WORK TASK: Only lines that contain the word "screenshot" are to be returned from the data below.
==== TASK INPUT
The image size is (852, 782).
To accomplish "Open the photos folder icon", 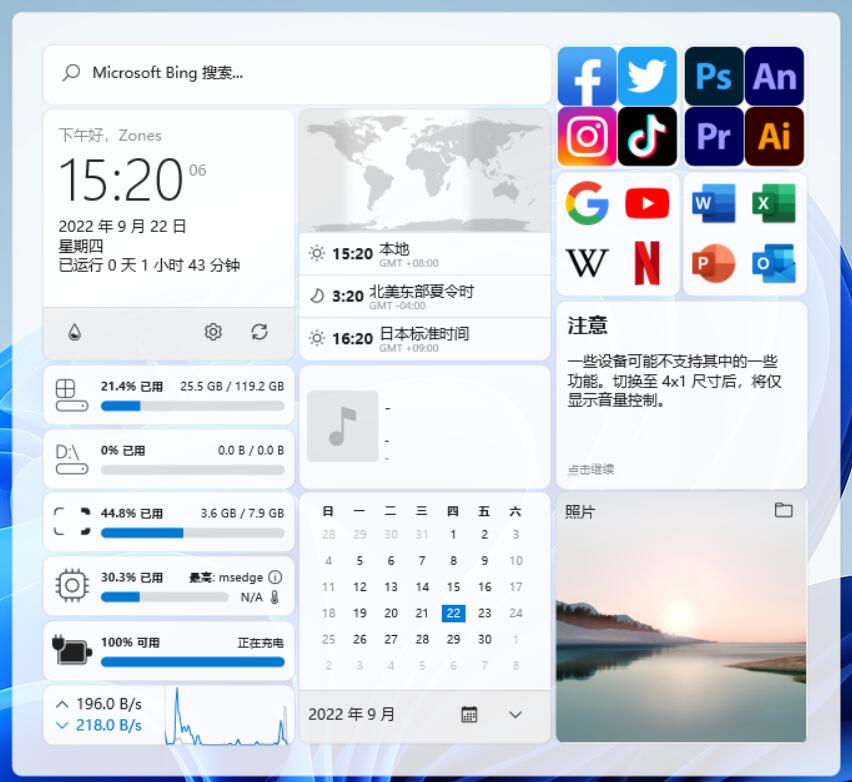I will click(783, 510).
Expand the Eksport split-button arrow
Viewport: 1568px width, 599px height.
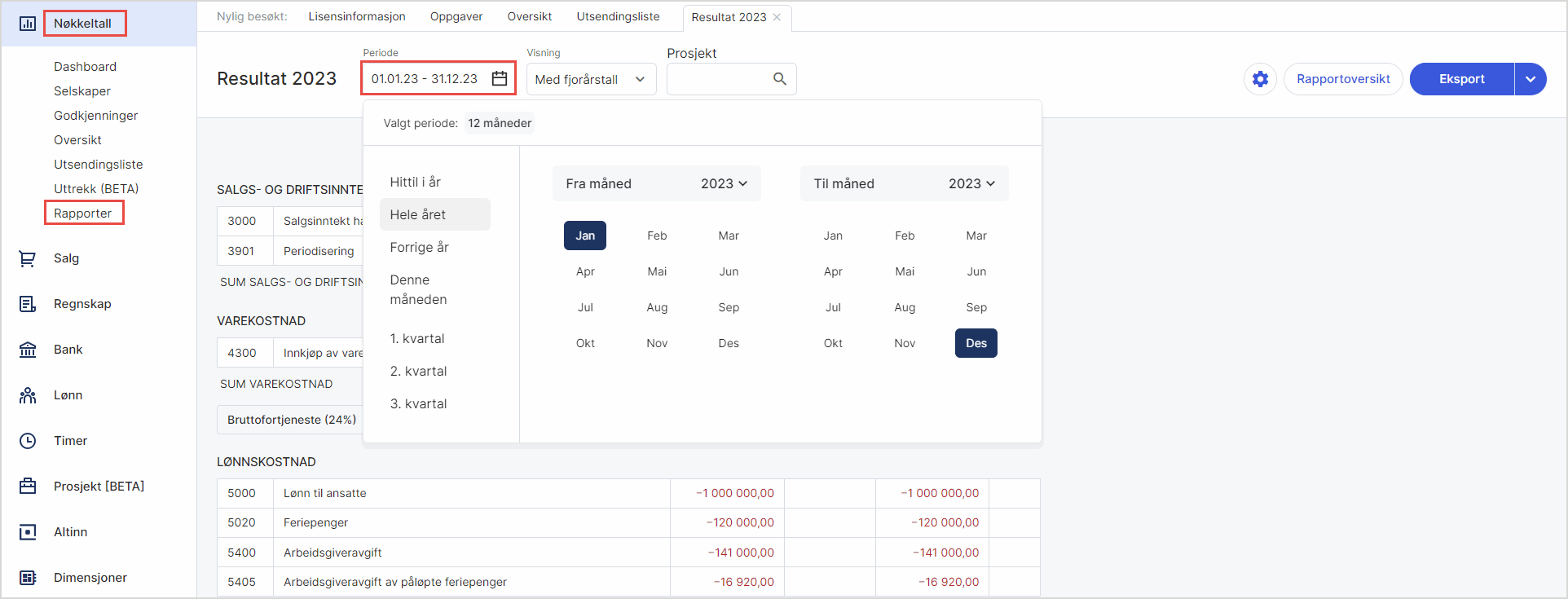pyautogui.click(x=1530, y=79)
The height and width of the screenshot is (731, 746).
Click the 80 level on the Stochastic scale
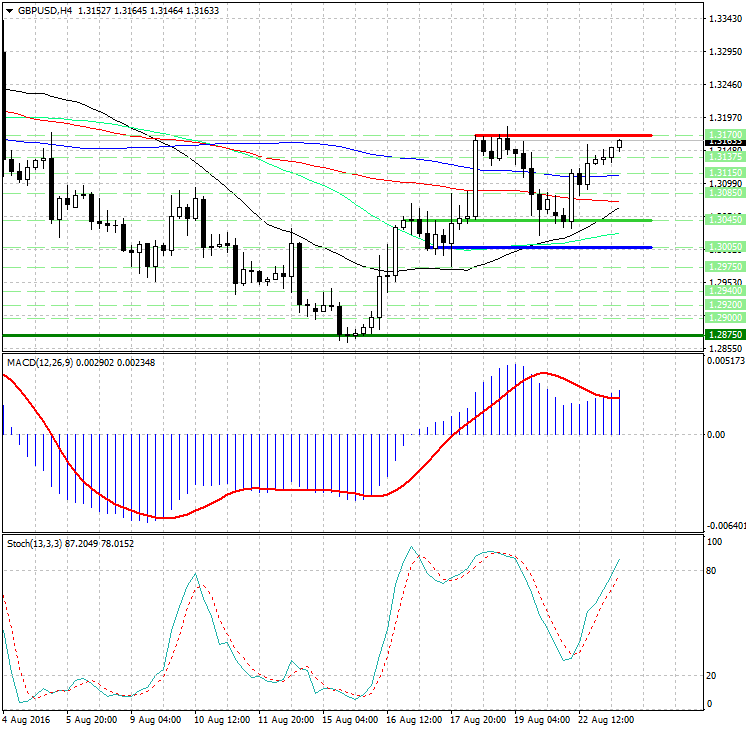[713, 571]
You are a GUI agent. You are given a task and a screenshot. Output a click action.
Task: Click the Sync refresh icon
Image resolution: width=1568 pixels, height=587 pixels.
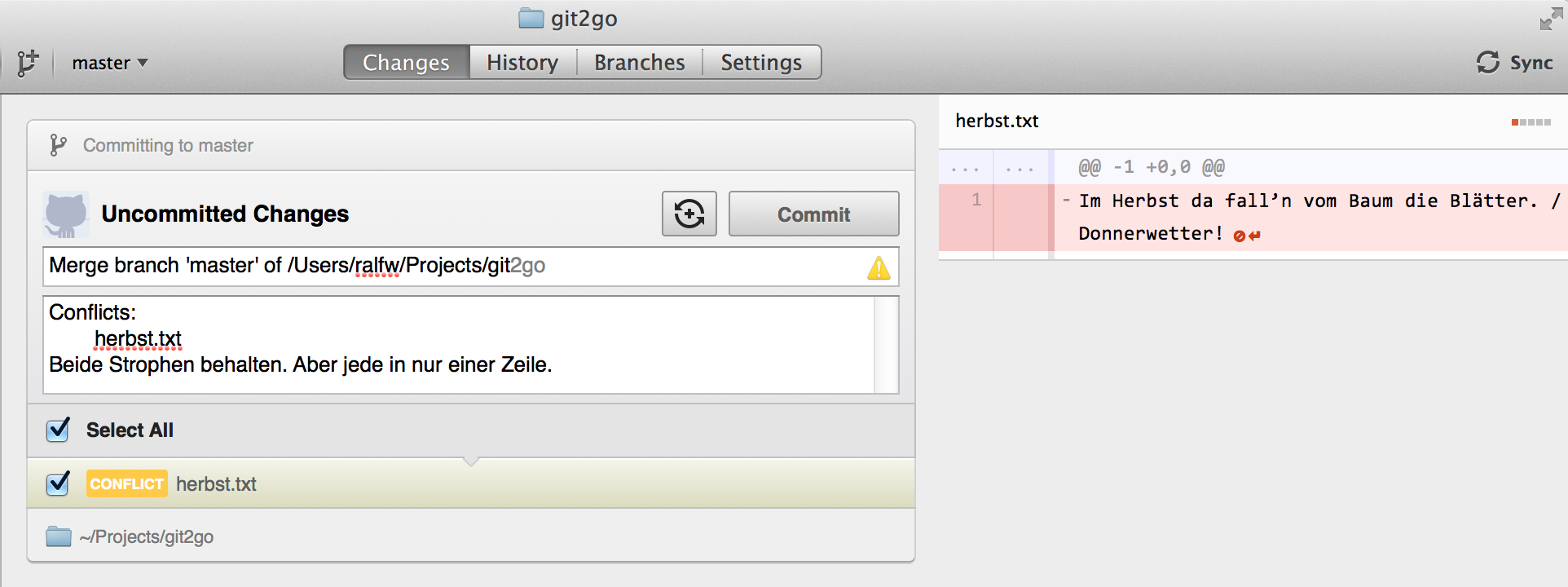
========
ANSWER SPACE:
The height and width of the screenshot is (731, 746).
You are a GUI agent. You are given a task and a screenshot. Output a click action.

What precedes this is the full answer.